EnVision Summit 2026: Managing glaucoma in patients with cataracts
Zarmeena Vendal, MD, discussed the intersections between cataract surgery and glaucoma.
Zarmeena Vendal, MD, a cataract, refractive, and glaucoma surgeon practicing in Austin, Texas, reflected on her experience at the Envision meeting and the evolving role of cataract surgeons in glaucoma care. She explained that over her approximate 5 years attending this meeting, she has seen a significant shift: cataract surgeons are increasingly interested in actively managing glaucoma rather than simply referring patients to glaucoma specialists.

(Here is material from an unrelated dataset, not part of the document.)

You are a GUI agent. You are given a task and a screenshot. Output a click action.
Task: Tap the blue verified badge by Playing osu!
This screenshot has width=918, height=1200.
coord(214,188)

One of her main topics addressed what happens after cataract surgery for patients who still have glaucoma or remain at risk. She emphasized that even years after cataract surgery—1, 2, 3, or even 5 years—there are minimally invasive options available. These include goniotomy, especially in patients who already had stents placed during cataract surgery, as well as intracameral drug delivery such as intracameral travoprost (Travares/Traverst-like drug delivery). Her message to cataract and refractive colleagues was that they can and should continue to work with their glaucoma patients postoperatively, aiming to stabilize disease and keep patients drop-free whenever possible.
On the glaucoma side, she discussed laser therapy, particularly selective laser trabeculoplasty (SLT), which has long been a standard option, especially after evidence from the LiGHT trial supporting its use for intraocular pressure control. She introduced a newer modality, DSLT (direct or digitally guided, hands-free SLT) using the Voyager DSLT system, which her 7-doctor practice has been using for over a year. This technology has increased their overall volume of laser treatments because it offers an intuitive learning curve, better efficiency, and improved ergonomics. Notably, comprehensive doctors in her practice who previously performed SLT infrequently are now using DSLT readily, enabling earlier laser intervention and more proactive glaucoma management.

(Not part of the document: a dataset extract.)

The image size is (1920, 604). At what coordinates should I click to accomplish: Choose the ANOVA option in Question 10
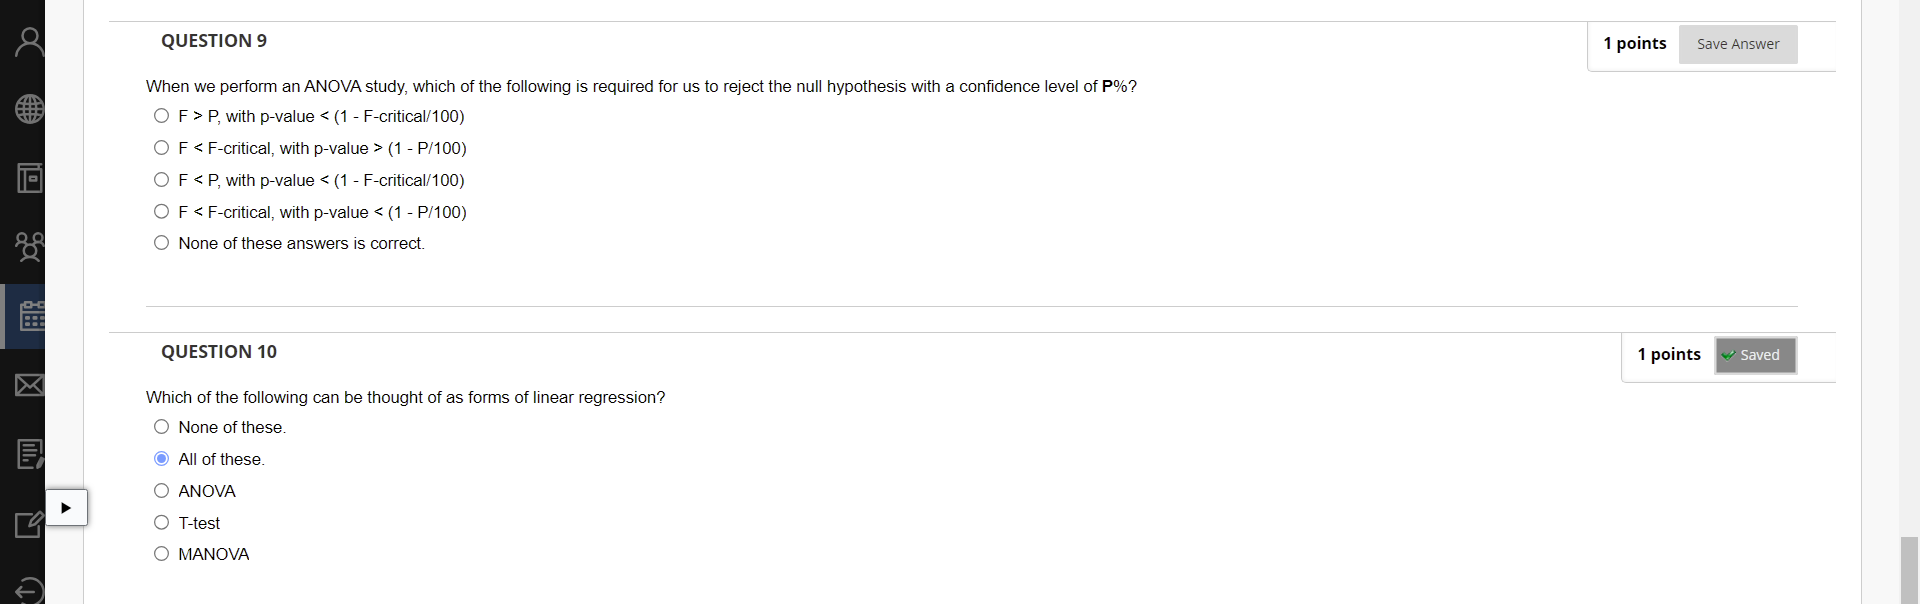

Vendal framed these developments within a broader patient-centric, interventional glaucoma philosophy. While acknowledging that the community still relies heavily on medications, she advocates shifting toward in-office procedures (lasers, drug delivery) and minimally invasive operating room techniques. Her vision is a future where all surgeons—comprehensive or glaucoma-trained, junior or senior—treat glaucoma patients similarly with modern, minimally invasive, and interventional strategies, thereby standardizing care.

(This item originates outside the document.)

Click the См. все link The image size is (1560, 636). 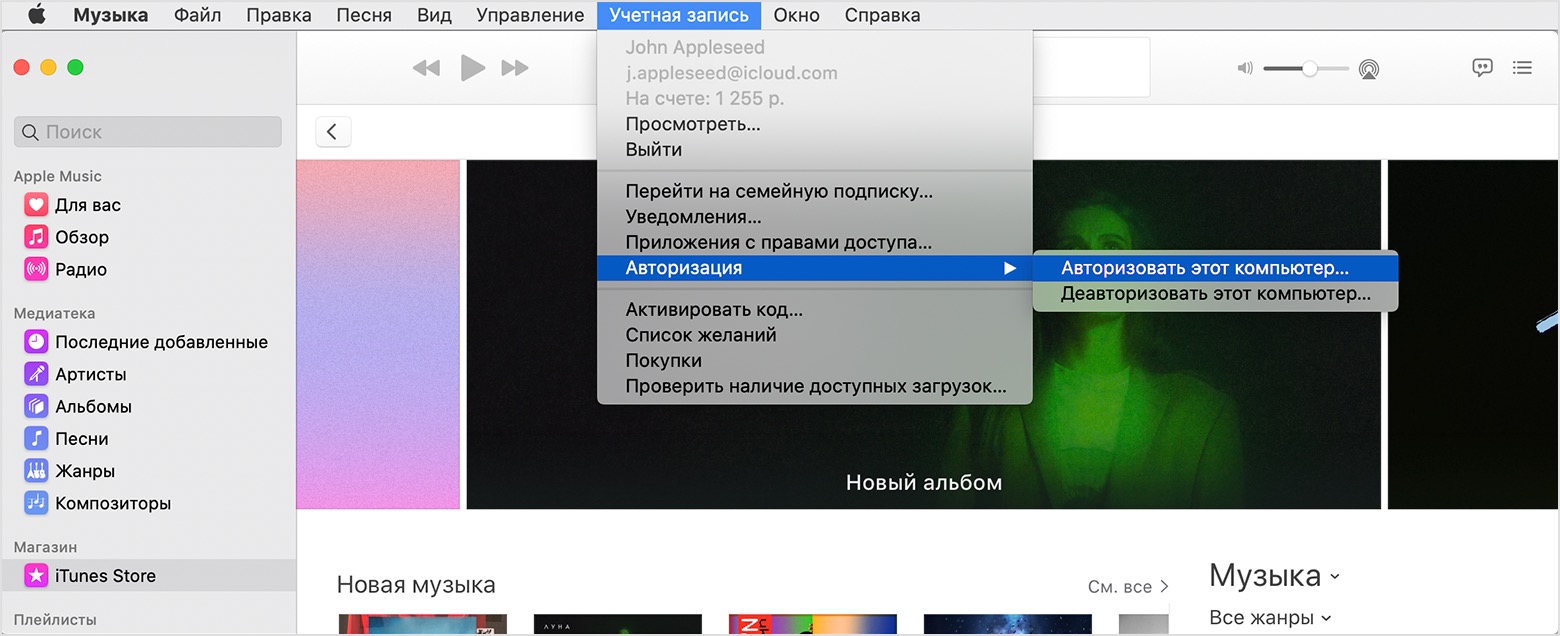point(1127,587)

She concluded by expressing deep appreciation for industry collaboration and innovation. She noted that, compared to 20 years ago, the field has advanced dramatically, with innovations like intraocular implants that can deliver medication for up to three years and multiple new drug delivery systems in development. She highlighted the mutual recognition by physicians and industry that ongoing innovation is essential to improving outcomes for glaucoma patients, and she feels fortunate to participate in this rapidly evolving space.